Assassinats, églises attaquées, pression quotidienne : les persécutions des chrétiens ont augmenté en 2018 dans le monde pour la sixième année consécutive, affirme l'ONG Portes ouvertes à l'occasion de la publication de son «index» annuel, le 16 janvier.
Cette organisation protestante suit la situation dans 50 pays où les chrétiens subissent à la fois des violences, allant parfois jusqu'au meurtre, mais aussi une oppression ou une discrimination quotidienne, plus discrète.

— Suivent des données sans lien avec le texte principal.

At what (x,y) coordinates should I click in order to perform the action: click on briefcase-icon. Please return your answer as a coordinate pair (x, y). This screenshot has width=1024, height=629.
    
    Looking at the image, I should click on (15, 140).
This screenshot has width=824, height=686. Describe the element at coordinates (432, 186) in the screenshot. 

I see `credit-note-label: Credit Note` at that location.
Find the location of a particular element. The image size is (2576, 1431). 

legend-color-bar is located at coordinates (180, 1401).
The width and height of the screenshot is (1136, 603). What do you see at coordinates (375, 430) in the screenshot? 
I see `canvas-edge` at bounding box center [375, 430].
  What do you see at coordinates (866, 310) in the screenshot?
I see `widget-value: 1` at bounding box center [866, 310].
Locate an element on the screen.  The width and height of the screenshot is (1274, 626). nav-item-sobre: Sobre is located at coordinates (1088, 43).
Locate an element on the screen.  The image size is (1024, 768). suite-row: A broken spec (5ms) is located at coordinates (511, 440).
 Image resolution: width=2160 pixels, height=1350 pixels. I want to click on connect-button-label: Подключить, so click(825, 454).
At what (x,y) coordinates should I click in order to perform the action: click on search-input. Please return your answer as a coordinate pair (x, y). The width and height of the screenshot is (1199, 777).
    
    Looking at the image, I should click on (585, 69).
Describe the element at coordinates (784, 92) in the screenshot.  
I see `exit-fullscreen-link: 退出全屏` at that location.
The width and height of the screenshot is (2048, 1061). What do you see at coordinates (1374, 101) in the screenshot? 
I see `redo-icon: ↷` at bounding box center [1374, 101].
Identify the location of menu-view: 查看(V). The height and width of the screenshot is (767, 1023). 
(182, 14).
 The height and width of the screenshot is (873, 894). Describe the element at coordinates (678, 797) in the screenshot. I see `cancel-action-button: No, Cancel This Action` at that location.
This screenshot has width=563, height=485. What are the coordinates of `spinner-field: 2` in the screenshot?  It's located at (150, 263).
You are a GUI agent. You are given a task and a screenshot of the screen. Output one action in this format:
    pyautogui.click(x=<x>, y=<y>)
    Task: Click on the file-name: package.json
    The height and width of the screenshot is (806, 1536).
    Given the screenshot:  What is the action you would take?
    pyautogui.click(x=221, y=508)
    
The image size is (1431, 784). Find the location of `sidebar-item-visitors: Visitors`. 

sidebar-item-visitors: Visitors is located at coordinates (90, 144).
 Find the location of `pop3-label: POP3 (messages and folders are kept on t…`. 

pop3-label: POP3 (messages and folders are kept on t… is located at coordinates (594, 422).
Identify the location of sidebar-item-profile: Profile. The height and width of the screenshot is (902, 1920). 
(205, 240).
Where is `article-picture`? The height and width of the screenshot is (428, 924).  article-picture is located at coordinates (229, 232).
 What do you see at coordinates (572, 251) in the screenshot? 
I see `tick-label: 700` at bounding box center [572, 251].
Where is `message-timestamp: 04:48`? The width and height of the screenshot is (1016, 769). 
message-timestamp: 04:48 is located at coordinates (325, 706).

Au total, 245 millions de chrétiens — catholiques, orthodoxes, protestants, baptistes, évangéliques, pentecôtistes, chrétiens expatriés, convertis — sont persécutés, soit «un chrétien sur 9», selon l'organisation, alors qu'il y a un an, ce chiffre atteignant 1 sur 12.
Le nombre de chrétiens tués est passé de 3 066 à 4 305 entre novembre 2017 et octobre 2018, soit une hausse de 40%. «L’index révèle une persécution contre les minorités chrétiennes qui s’accroît d’année en année. En 2018 cela continue», écrit Michel Varton, directeur de Portes ouvertes.
«Ce qui est frappant, c'est que l'Afrique est devenue le foyer de la violence contre les chrétiens, avec 4 165 tués». Le Nigeria compte à lui seul 3 731 morts sur son sol [contre 2 000 en 2017], affirme-t-il auprès de l'AFP.
Ce pays fait face à une double menace, celle du groupe djihadiste Boko Haram qui est «de plus en plus violent», et celle des «éleveurs Peuls, qui descendent vers le sud du pays et attaquent systématiquement les villages chrétiens».
Pour autant, c'est la Corée du Nord, qui figure à nouveau, comme les années précédentes, en tête de ce classement annuel, même s'il n'est pas possible de connaître, faute de «données fiables», le nombre de morts dans ce pays. L'ONG relève que «des dizaines de milliers de chrétiens [y] sont enfermés dans des camps de travaux forcés».
Suivent l'Afghanistan, la Somalie, la Libye, le Pakistan, le Soudan, l’Erythrée, le Yemen, l'Iran, l'Inde, la Syrie, des pays classés en «persécution extrême» par l'ONG.
Eglises fermées en Algérie
L'ONG estime que «l’extrémisme islamique», de «l’Afrique au Moyen-Orient en passant par l’Asie», est «dans 38 des 50 pays de l’index, un facteur important de persécution des chrétiens».
Autres chiffres de cet index : en un an, «le nombre d’églises ciblées fermées, attaquées, endommagées, incendiées [...] a presque doublé, passant de 793 à 1 847», tandis que «le nombre de chrétiens détenus passe de 1 905 à 3 150» dans la même période.
Parmi les pays sur lesquels l'ONG entend alerter l'opinion figure l'Algérie, où «depuis novembre 2017, des comités représentant les autorités algériennes visitent les églises de l’EPA [Eglise Protestante d’Algérie] sous prétexte d'inspection sanitaire, amenant la fermeture de plusieurs d’entre elles», décrit-elle .
«On vit toujours dans une situation où peut-être demain [elles] viennent avec un ordre pour fermer l’église», a confié à l'AFP Youssef Ourahmane, pasteur algérien et vice-président de l'EPA, qui dit avoir été visé par plusieurs tentatives d'assassinat en raison de sa religion. «Ils veulent nous étouffer. Nous mettre toujours dans la crainte».
L'ONG pointe également du doigt la Chine, qui «malmène la liberté religieuse» et où la situation s'est fortement «détériorée» : dans ce pays, qui compte 100 millions de chrétiens, «la persécution étatique était jusqu'à l’année dernière encore circonscrite à certaines provinces» mais elle «est désormais en passe de devenir un phénomène national». Au total, le nombre de chrétiens détenus et d'églises ciblées en Chine a été multiplié par 10 en un an.
Portes ouvertes, partenaire d'Open Doors international [qui agit dans 60 pays], prévient par ailleurs que ses chiffres, qui ne concernent que les assassinats «prouvés de manière certaine» sur la foi d'informations recoupées, sont «en dessous de la réalité».